Assigned task: Every line between the one containing "Where should I click to: Select" and the last line of the data, both included, is to be set down exactly, and pictures are to be omitted.
*** Data provided ***
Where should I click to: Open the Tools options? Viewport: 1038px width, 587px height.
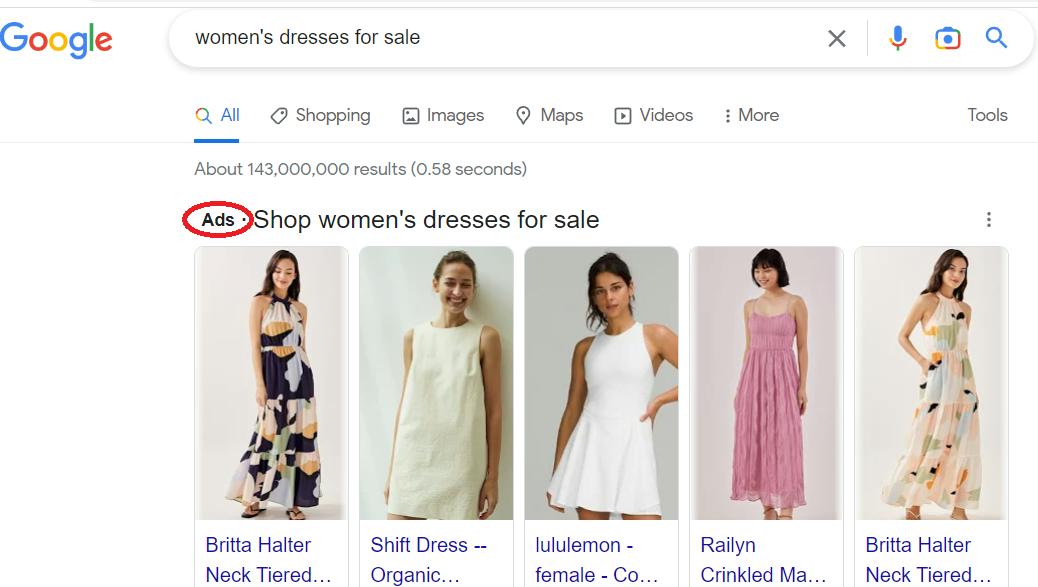(987, 115)
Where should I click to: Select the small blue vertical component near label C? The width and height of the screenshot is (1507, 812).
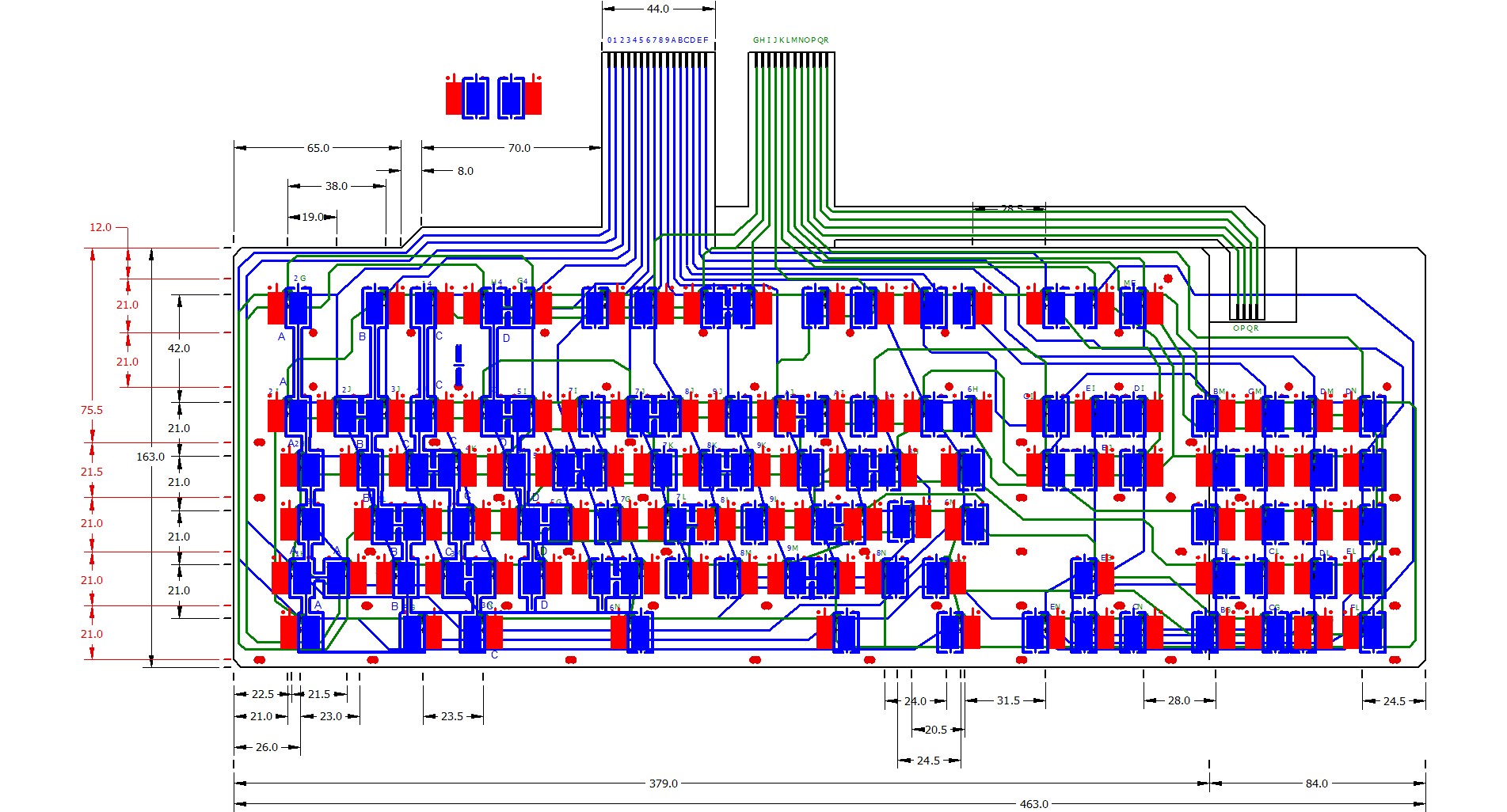[458, 365]
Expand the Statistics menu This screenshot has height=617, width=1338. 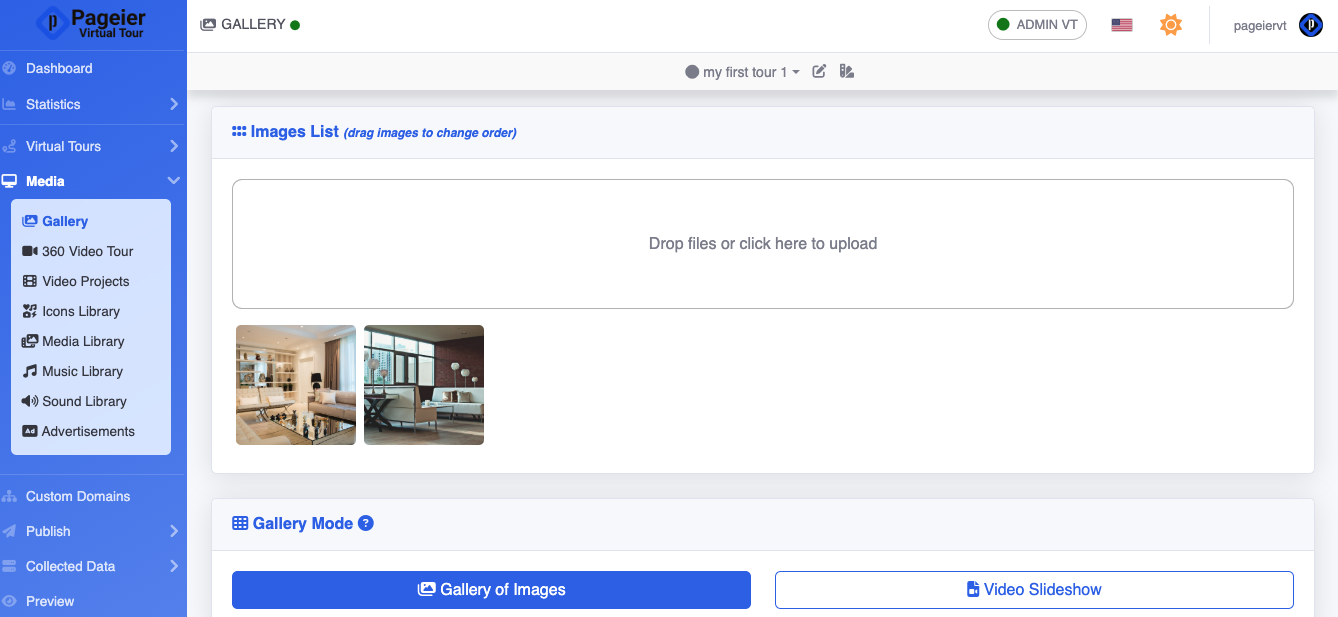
*** End of Data provided ***
Response for this exercise:
Where should I click to: Select the small blue vertical component near label C? The width and height of the screenshot is (1507, 812).
[458, 365]
Expand the Statistics menu This screenshot has height=617, width=1338. 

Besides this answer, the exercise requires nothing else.